Working papers:
House price expectations and inflation expectations: evidence from survey data, with Ricardo Nunes and Roshni Tara (Submitted)
We find that households tend to overweight house price expectations when forming their inflation expectations. The finding is robust across several specifications and two survey data sets for the United States. We also find that there is a significant effect of the cognitive abilities of households as more sophisticated households don't overweight house price inflation as much. We model this household behaviour in a two-sector New Keynesian model with an overweighted and a non-overweighted sector and analytically derive a welfare loss function consistent with the micro-foundations of the model. In this setup, we show that to gauge the correct interest rate response, the central bank needs to be aware that some sectors are overweighted and that movements in expected inflation in such sectors are important for monetary policy.
The perils of a Dual Mandate, with Cristiano Cantore (Submitted)

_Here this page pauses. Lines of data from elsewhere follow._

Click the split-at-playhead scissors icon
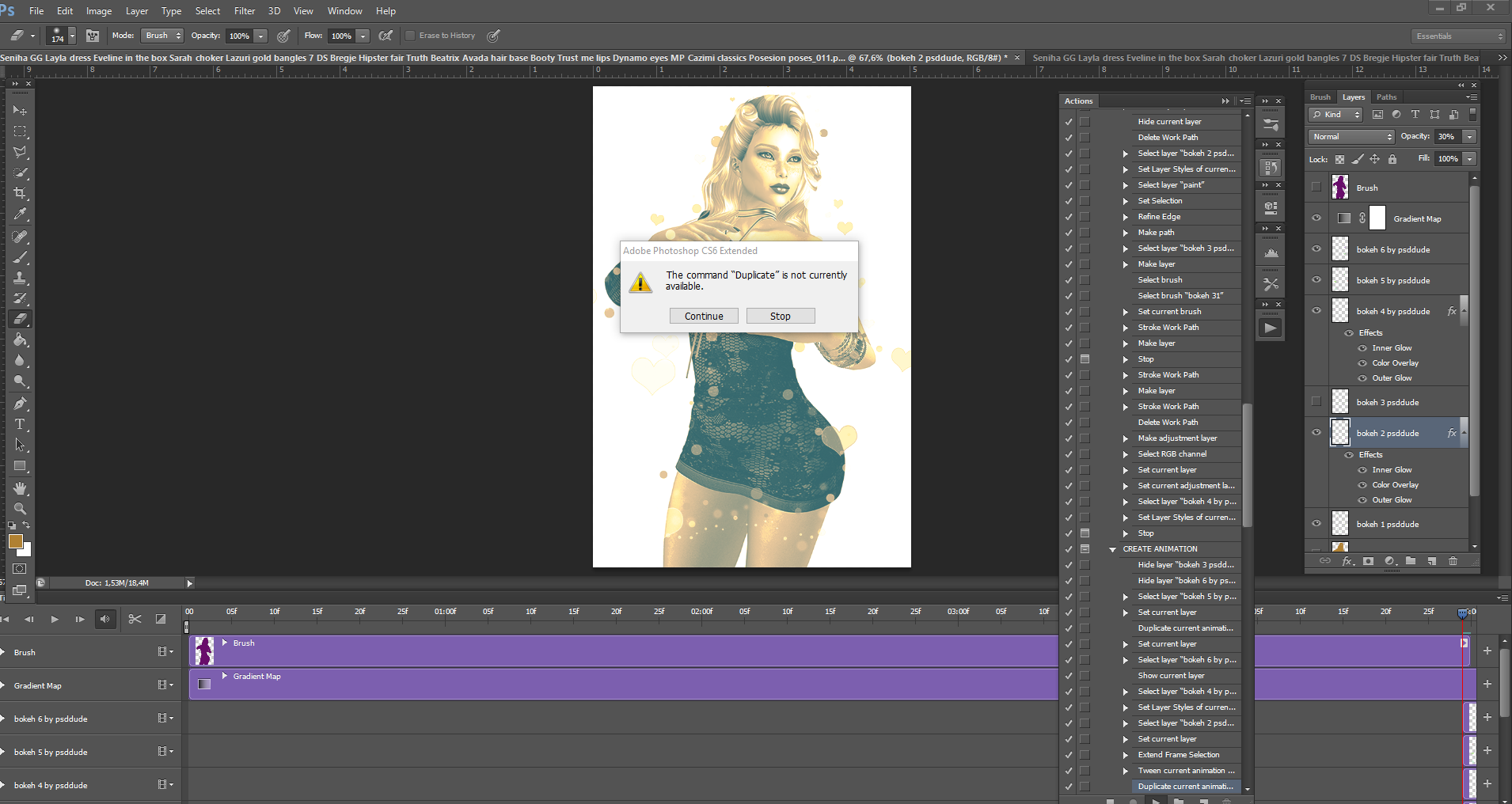 point(135,619)
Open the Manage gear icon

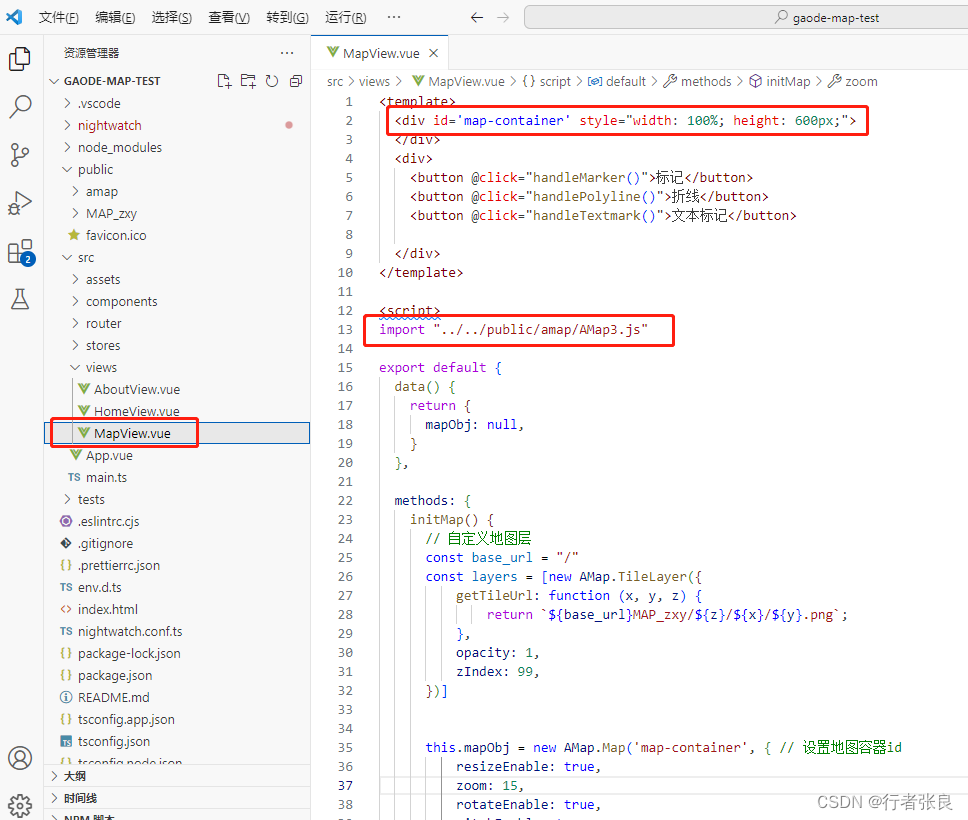[20, 804]
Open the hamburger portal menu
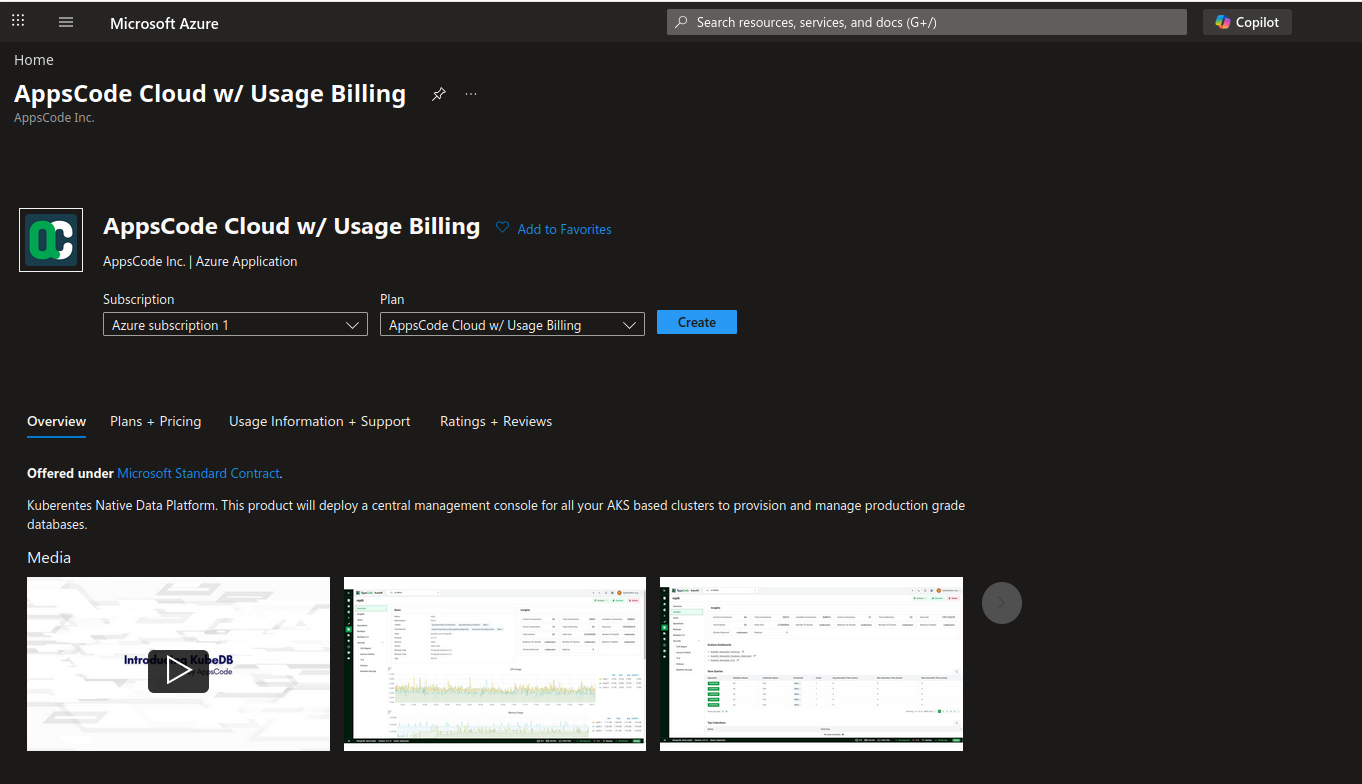The height and width of the screenshot is (784, 1362). pos(66,22)
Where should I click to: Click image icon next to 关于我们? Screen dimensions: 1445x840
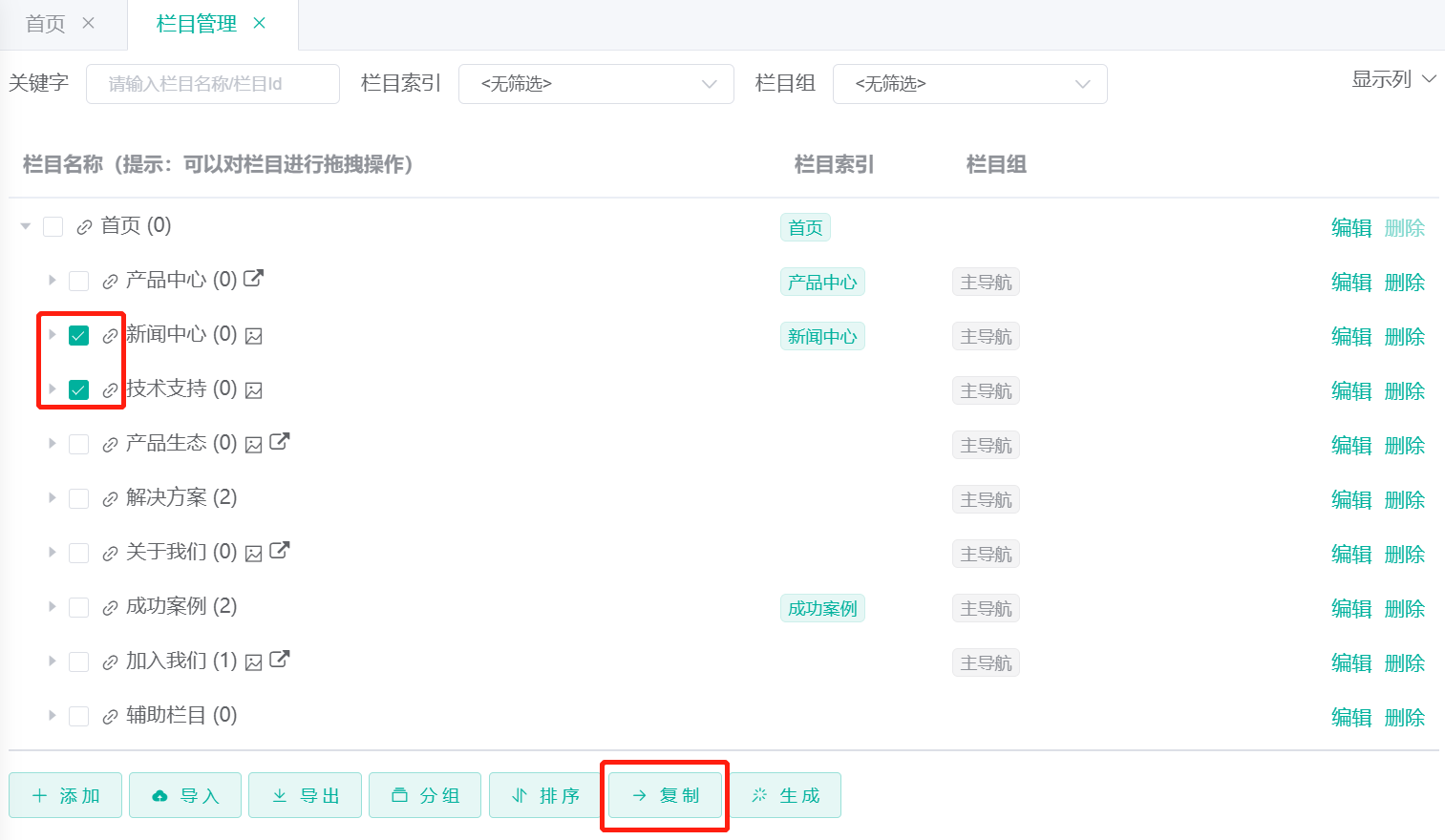[x=253, y=554]
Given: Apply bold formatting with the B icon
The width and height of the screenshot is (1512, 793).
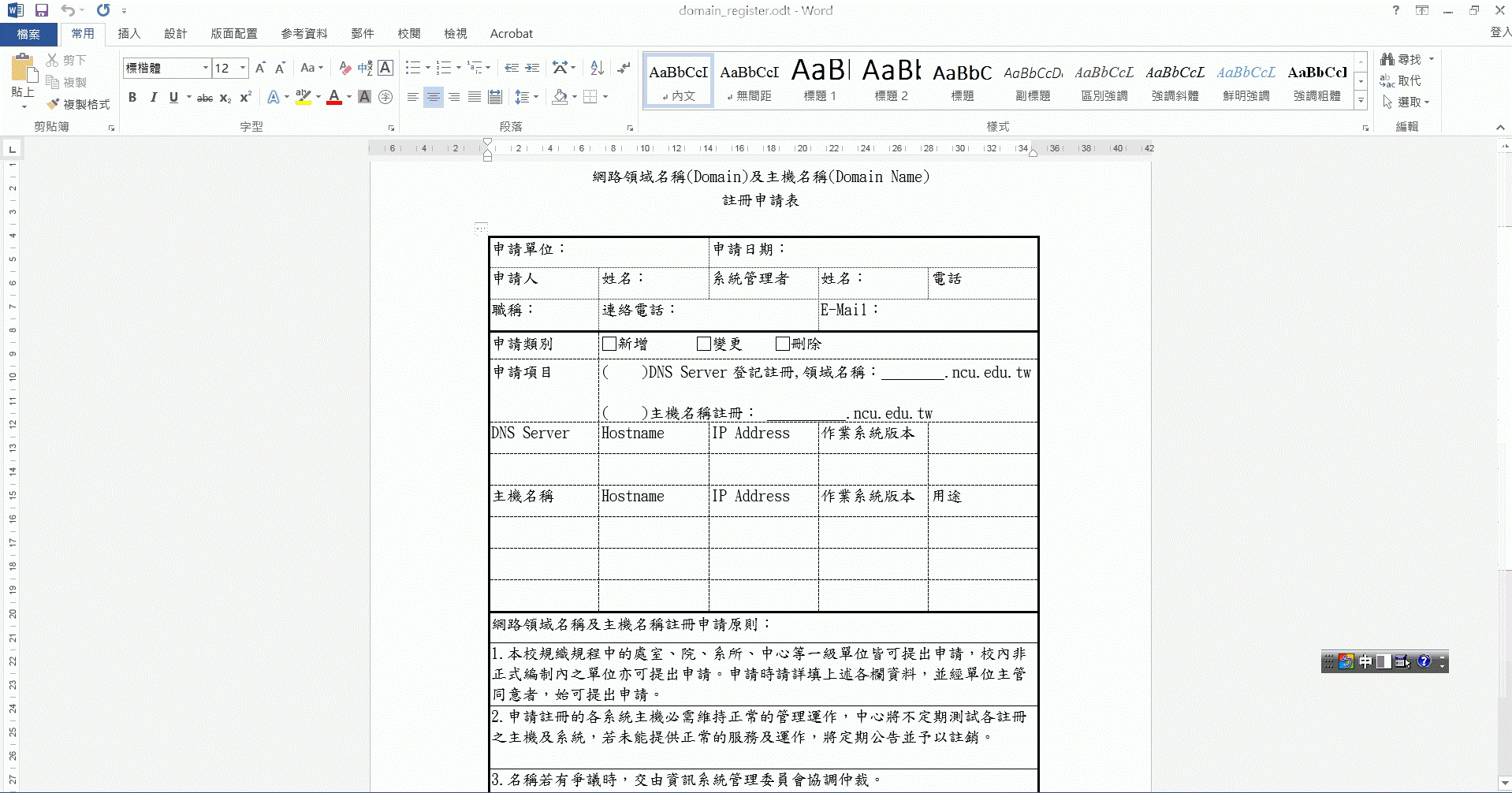Looking at the screenshot, I should coord(132,97).
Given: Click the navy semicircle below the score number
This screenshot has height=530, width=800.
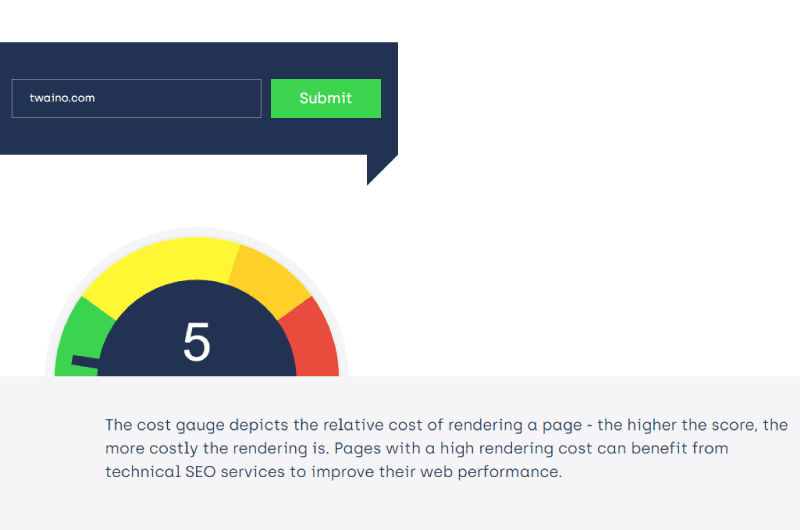Looking at the screenshot, I should [x=197, y=369].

We study the implications of a ‘dual mandate’ of price and output stability in a heterogeneous agent New Keynesian economy where fiscal policy is set in nominal terms. Specifically, the government controls the quantity of nominal debt, enabling price level determination independently of the interest rate trajectory (Hagedorn, 2021). Our findings indicate that under an inflation-targeting regime, price level determinacy is often the exception rather than the norm when the central bank pursues a dual mandate. The dynamics of government spending emerge as a crucial driver of this result. To address this challenge, we show that possible solutions include price level targeting and stabilizing consumption inequality.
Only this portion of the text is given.